Je ne sais pas d'où je le sais. Je retrouve cette illumination dans les éternuements de maître Dogen ou, non séparable, dans l'ascétique recherche de Yoko Orimo. La métaphysique des bébés est la seule qui ne trahisse ni la terre, ni le ciel. Elle les tripote, les agglomère entre ses fins doigts roses. L'ombre et la lumière sont soeurs jumelles. Le réel et l'irréel sont comme la fleur et la couleur de la fleur. Nos métaphysiques occidentales n'ont d'autre origine que celle d'une avidité, elle-même issue d'une angoisse infernale, d'un manque de confiance envers le vent sur les brins d'herbe.

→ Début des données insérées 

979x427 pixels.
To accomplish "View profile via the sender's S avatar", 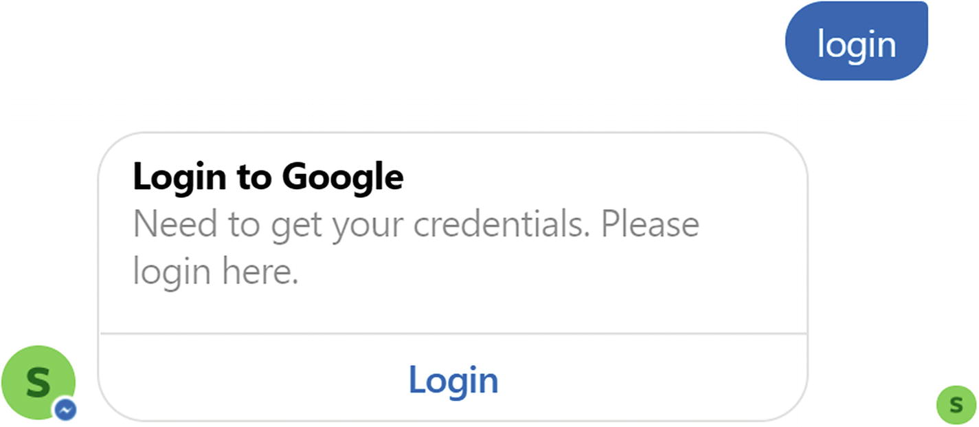I will [38, 382].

L'Occident exsangue, au bord de se dévorer lui-même, s'en va depuis quelques temps voler aux Orientaux ce qu'il croit être leur « sagesse ». Dans ce pillage il le dénature, le change en cela seulement qu'il comprend : des techniques, des recettes, des savoirs. Mais la parole incompréhensible de maître Dogen est pure intelligence : elle ne saisit rien. Elle s'enroule autour de l'inconnu comme des liserons autour d'une barrière. Le verre éteint des yeux d'un mort, le feu sans flamme des yeux d'un nouveau-né - on ne peut les fixer que quelques secondes. Ces quelques secondes sont celles qui font le printemps, l'été, l'automne, l'hiver, le vrai, le faux. Ce que nous mesurons, devant celui qui est toute rigidité comme devant celui qui est toute souplesse, c'est le principe de délicatesse en quoi se déploie toute la vie.

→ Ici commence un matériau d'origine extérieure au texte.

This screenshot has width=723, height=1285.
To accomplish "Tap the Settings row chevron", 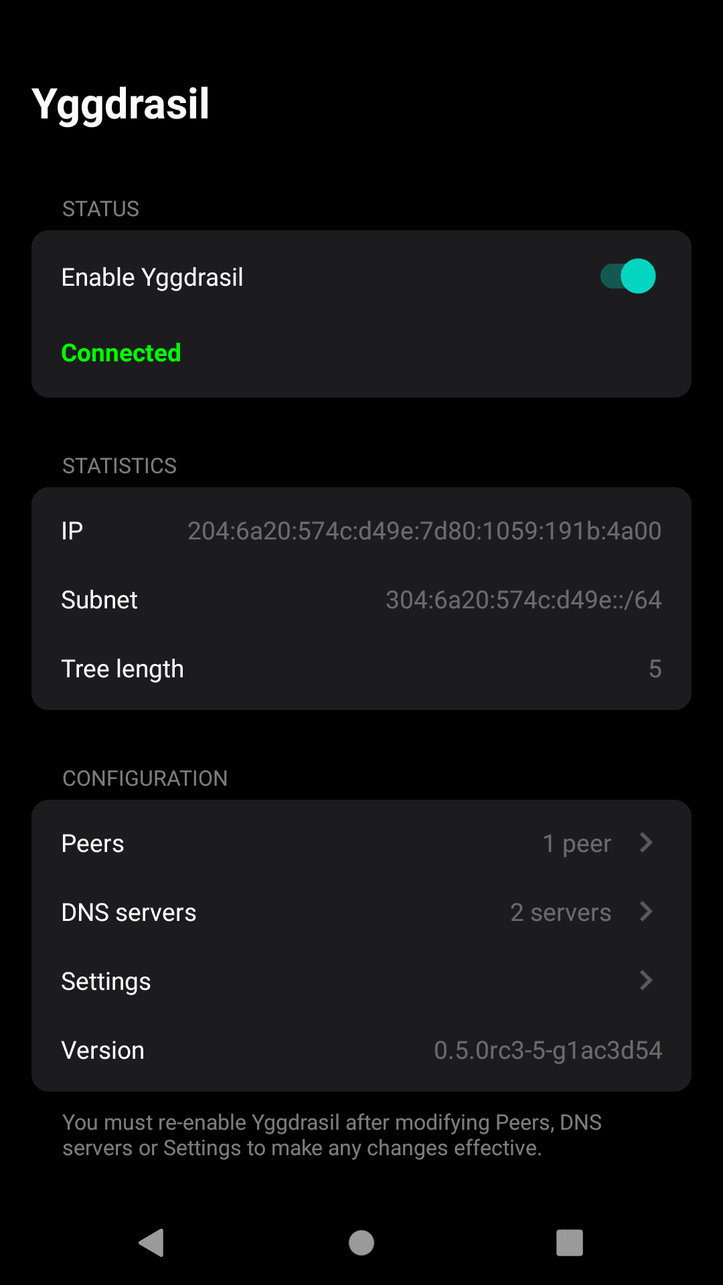I will click(x=646, y=980).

Le mort n'est plus touché par le monde, le bébé ne l'est pas encore. Tous deux sont comme des fleurs qui n'ont pas de raison d'être, qui passent, qu'il convient d'honorer avec des paroles fraîches - celles des poètes ou des prophètes. Je sais qu'une pensée est juste quand elle me tape sur le coeur, qu'elle bourdonne à mes tempes. Le travail de Yoko Orimo me donne, souvent, cette migraine bienheureuse, la joie d'avoir tout trouvé et de ne pouvoir rien dire de ce tout.